After your wait, get ready to put the Deluge back together again, but this time make sure to attach the debug cable to the pins you installed before, as below. Remember, red wire to white arrow or, as is visible in the image, red wire away from the Renesas chip. Make sure the connector is on properly (over all 10 pins) and pressed down such that it will not move in a closed case.
To close up your case, make sure the silicone pads are properly aligned on the PCB -- most of them have little nubs that sit in the PCB to help with this. Pay partiular attention to the holes through the PCB that will be used to join it to the faceplate! If some of the silicone pad ends up between the PCB and the faceplate standoff, the PCB will be bent (not permanantly) and the pads will feel extra-mushy when you press them. Then you should be able to drop the faceplate on top and press the plate and PCB together. Now put all the screws and knobs back on, and fire it up to make sure everything still works.

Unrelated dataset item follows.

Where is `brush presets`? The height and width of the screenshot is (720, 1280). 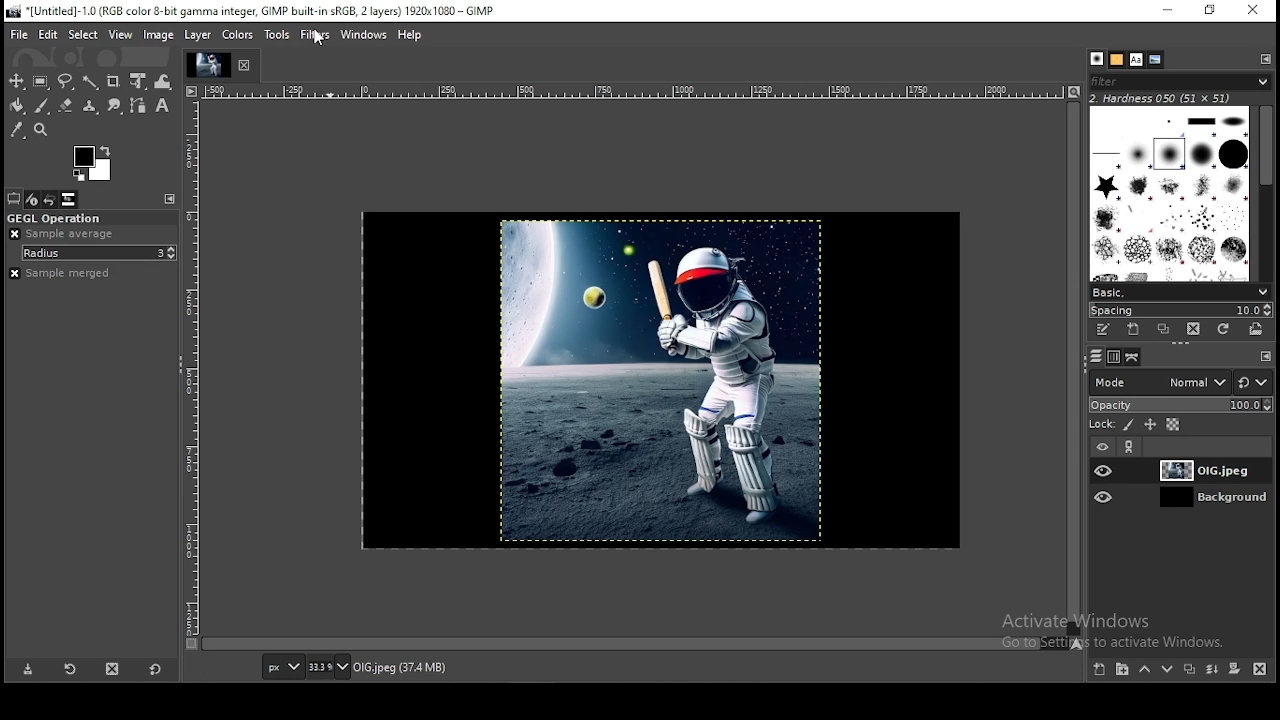 brush presets is located at coordinates (1179, 292).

Congrats, you're done with the hardest parts!
The Raspberry Pi Pico is an inexpensive development board that, among many other useful things, can be used as a hardware debugger. The Picoprobe firmware, intended for using a Pico to debug other Picos primarily, also works reasonably to debug other ARM-based devices. DelugeProbe is a custom firmware based on a fork of the Picoprobe firmware called "Yet Another Picoprobe". YAPicoprobe includes a variety of features, most of which have been disabled in the DelugeProbe for simplicity's sake.
DelugeProbe is a work-in-progress firmware being tailored to achieving as-fast-as-possible debugging of the Synthstrom Deluge and its Renesas RZ/A1LU microprocessor.

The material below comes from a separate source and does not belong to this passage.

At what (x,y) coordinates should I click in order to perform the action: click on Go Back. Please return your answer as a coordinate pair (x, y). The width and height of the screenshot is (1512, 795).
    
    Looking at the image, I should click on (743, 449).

DelugeProbe Additional Goals (not yet working):
- Drag & Drop Firmware Loading for the Deluge
- At-a-glance Deluge status information from running memory
- Support for other, more compact RP2040-based boards including the Adafruit QT Py RP2040, the Adafruit KeeBoar RP2040, and the Seeed RP2040.
This section involves only basic soldering. If your pico has pins, you may want to use a protoboard to hold everything (as in the wiring diagram below), but this wiring works just fine loosely assembled as well:
- Pico GND -> breakout board GND & GND (solder/wire these together)

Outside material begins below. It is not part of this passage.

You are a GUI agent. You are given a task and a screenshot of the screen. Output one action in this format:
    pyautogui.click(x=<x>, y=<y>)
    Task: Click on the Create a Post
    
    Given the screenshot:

- Pico GP2 (4th pin) -> Breakout board CLK
- Pico GP3 (5th pin) -> Breakout board SWIO
- Pico GP4 (6th pin) -> Breakout board NC
- Pico GP5 (7th pin) -> Breakout board SWO
This wiring is the same whether you're using a Raspberry Pi Pico or Pico W.
Once wired up, you'll be able to connect the debug cable between your Pico and the Deluge. But first, you need some firmware!
Start by downloading the latest DelugeProbe .uf2 firmware. Save it somewhere easily accessible for drag & drop on your computer.
You can also use the PicoProbe firmware or YAPicoProbe firmware if you choose, though your debugging experience may be less tailored to the Deluge's specific hardware if you go with either of these. There are also notable speed improvements in YAPicoProbe and DelugeProbe over the original PicoProbe firmware.
Hold down the Reset/Bootsel button on the Raspberry Pi Pico and, while continuing to hold the button down, plug it in to your computer via its Micro USB port. Once plugged in, wait a moment then let go of the button.
If a window doesn't pop up for it, check your system to see if you have a new "drive" called RPI-RP2. Open up that directory/folder. In another window, find where you put the .uf2 file for the DelugeProbe firmware (try your Download folder), and simply drag it to the RPI-RP2 drive.
Once loaded, the drive will disappear and, if successful, be replaced by a drive called DelugeProbe.
Congratulations! You've got a DelugeProbe. Out of the box, it should work with your Deluge and the Renesas e2 Studio configuration included in the DelugeFirmware git repository.
Instructions to use it with other approaches will be added to this document in the fullness of time.